Die Forschung
Der große Quellenfundus hat bereits viele Historiker zur Beschäftigung mit der Geschichte der lippischen Ziegler angeregt. Die weitere Forschung dazu benötigt Informationen über:
- die gesetzlichen Grundlagen, mit deren Hilfe die lippische Regierung die Saisonarbeit der Ziegler gesteuert und verwaltet hat;
- die archivische Überlieferung, vor allem in den Beständen L 77 A und L 79;
- die Forschungsliteratur, darunter die über Lebens- und Berufskarrieren der lippischen Ziegler.
Auf der Grundlage dieser Quellen kann die Forschung ihre Sicht auf die Geschichte der lippischen Ziegler weiter verfeinern.
Fortschritte in der Erforschung der lippischen Ziegler sind zu erwarten, wenn häufiger und besser individuelle Lebensgeschichten von Ziegler rekonstruiert werden.

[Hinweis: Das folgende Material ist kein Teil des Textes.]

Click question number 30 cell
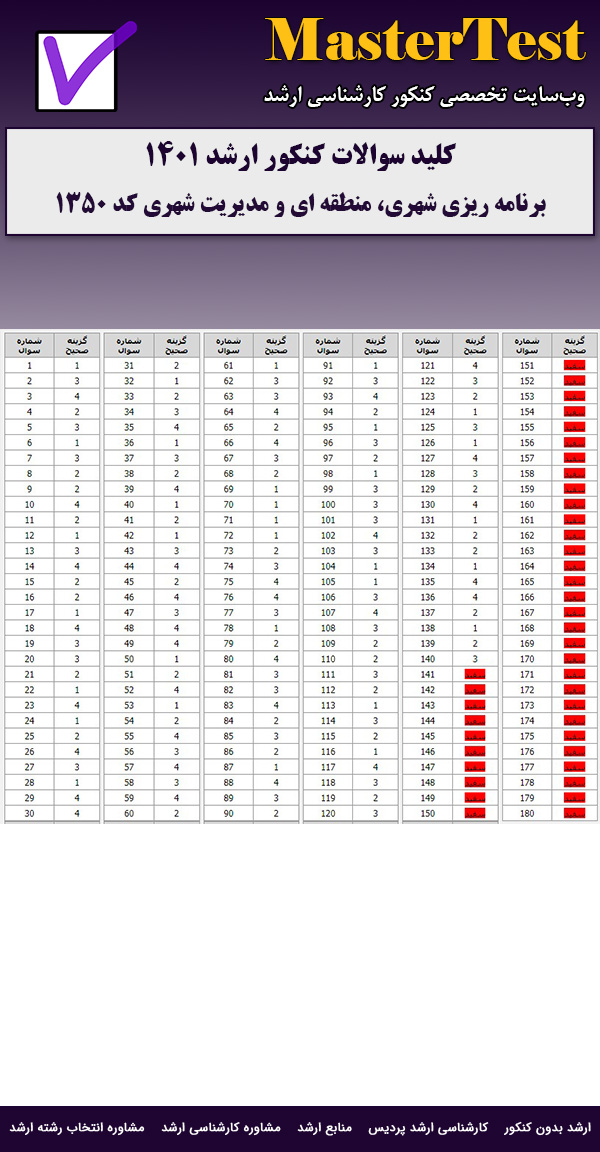Viewport: 600px width, 1152px height. [29, 815]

Die Bedingungen für den Erfolg oder Misserfolg der Wanderarbeiterkarrieren ließen sich so deutlicher erschließen, nicht nur im lippischen (s. z.B Ein Löffel für 25-jährigen treuen Dienst / Een lepel na 25 jaar trouwe dienst), sondern auch im europäischen und selbst im globalen Kontext. Auf diesem Wege wäre es auch möglich, mehr über die Rolle der Frauen und Kinder zu erfahren, die während der Arbeitszeit der Männer zwei Drittel des Jahres in Lippe zurückblieben. (s. weiter die Literaturliste).
In noch anderer Hinsicht ist die Geschichte der lippischen Ziegler aus geschlechterhistorischer Perspektive interessant und noch kaum erforscht: Anders als in anderen Regionen bestanden die Gruppen dieser Wanderarbeiter ausschließlich aus männlichen Jugendlichen und Männern. Warum dies im Vergleich mit anderen Wanderarbeitsgruppen so war und wie sich dies auf die gruppendynamische Situation, das darin konstruierte Männlichkeits- und Arbeitsverständnis und das Verhältnis zu den daheim gebliebenen Frauen auswirkte, wäre ein weiteres Forschungsfeld im Zusammenhang von Arbeits- und Geschlechtergeschichte.